Please repeat the records word for word, starting at the first line and ending at the line that contains "pyautogui.click(x=4, y=237)", with both of those lines included. Leave the pictures out of your answer.

++++ GIVEN ENTRIES ++++

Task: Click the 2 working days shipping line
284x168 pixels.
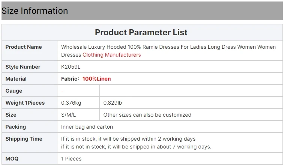Action: [128, 139]
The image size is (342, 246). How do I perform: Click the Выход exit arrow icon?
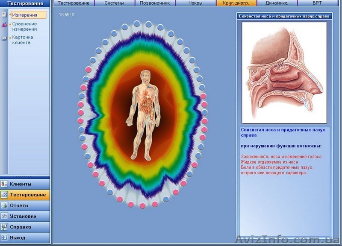pyautogui.click(x=4, y=237)
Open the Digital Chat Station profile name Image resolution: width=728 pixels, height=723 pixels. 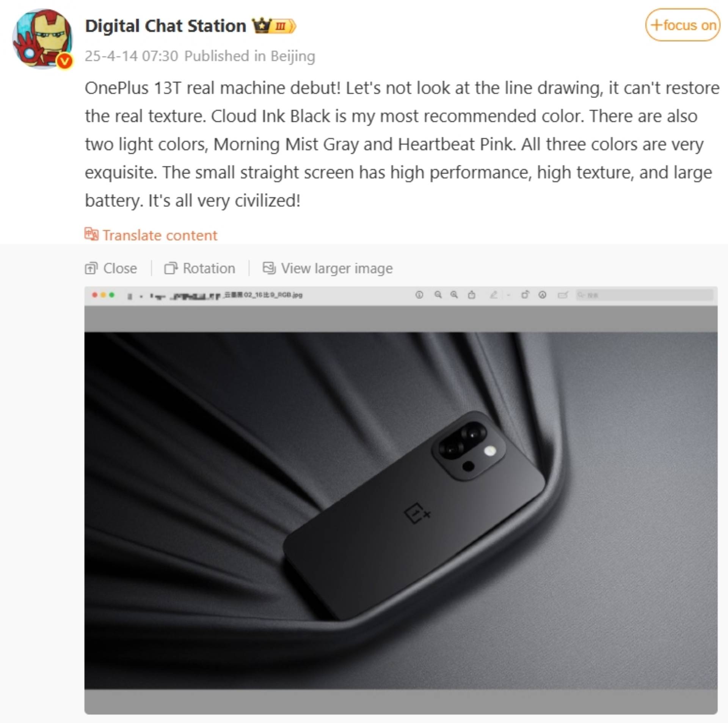tap(165, 26)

++++

» **TASK OUTPUT**:
Task: Click the 2 working days shipping line
284x168 pixels.
Action: [128, 139]
The image size is (342, 246). How do I perform: Click the Выход exit arrow icon?
pyautogui.click(x=4, y=237)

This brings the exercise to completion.